Yes, you read that correctly – Most cruise ships are equipped with a modern wastewater management system onboard, complete with engineers who monitor the treatment of waste that goes down the drains and toilets on the ship.
A common misconception is that once a ship is out in the open ocean, they dump human waste into the water. This is simply NOT true today.
Older ships have in the past dumped human waste into the ocean once the ship was 12 nautical miles away from port, however this is a rare occurrence today, especially among the major cruise line operators.
So, what happens to the human waste?
Cruise ships are equipped with water treatment systems that clean the human waste (black water) and grey water (water that goes down the sinks and showers), before it gets treated and combined and released back into the ocean. By the time this water is released back into the ocean, it has been cleaned enough to be safe for dumping into the ocean.
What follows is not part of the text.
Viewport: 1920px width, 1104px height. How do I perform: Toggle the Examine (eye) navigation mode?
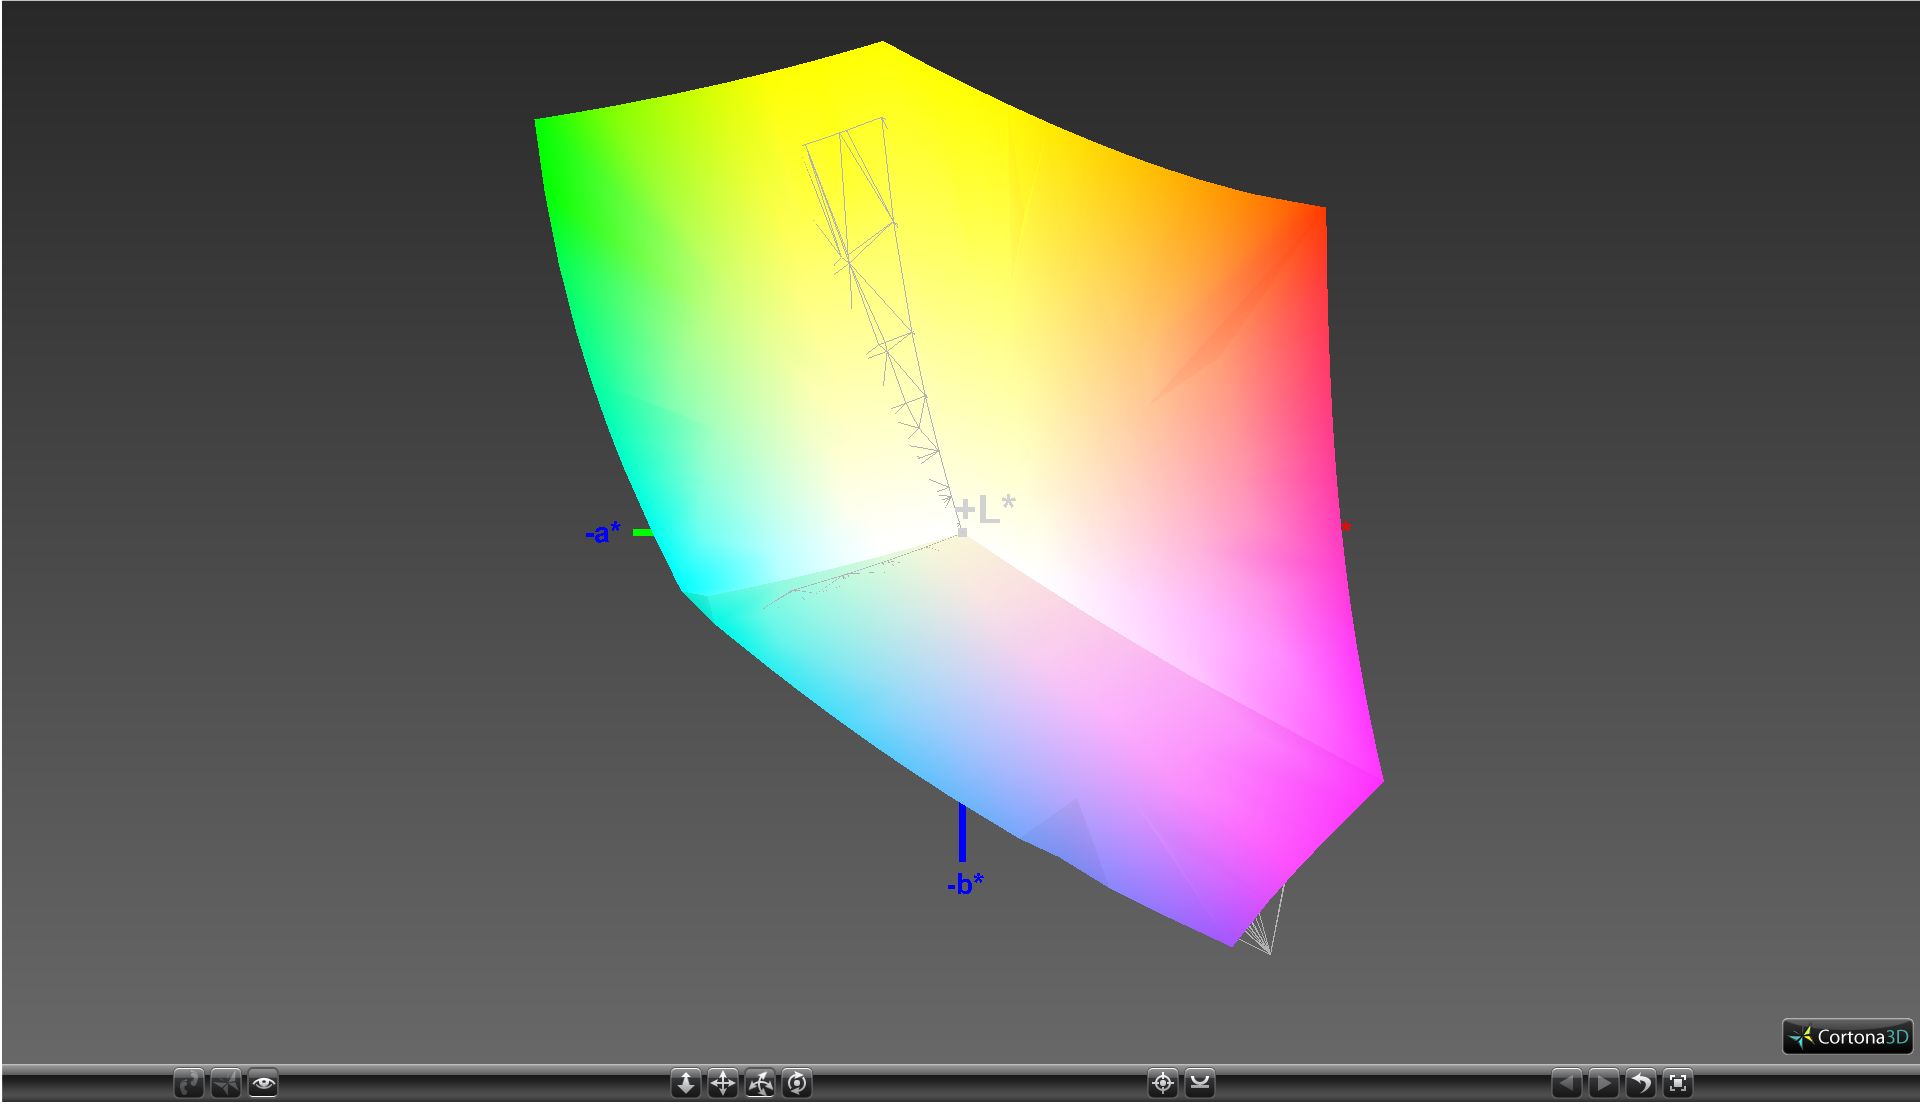coord(263,1083)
Any waste that can’t be processed as a solid is held until the ship returns to port or is incinerated.
All major cruise line operators belong to an organization called “CLIA” – Cruise Lines International Association. To maintain membership in this organization, cruise lines must adhere to a set of standards, including a Waste Water Management Policy that prohibits dumping of untreated waste at any time.
In addition to the regulations from CLIA, most cruise ships have a staff position onboard called “Chief Environment Officer” or something similar. This individual is responsible for ensuring the ship meets environmental requirements and is operating as clean as possible.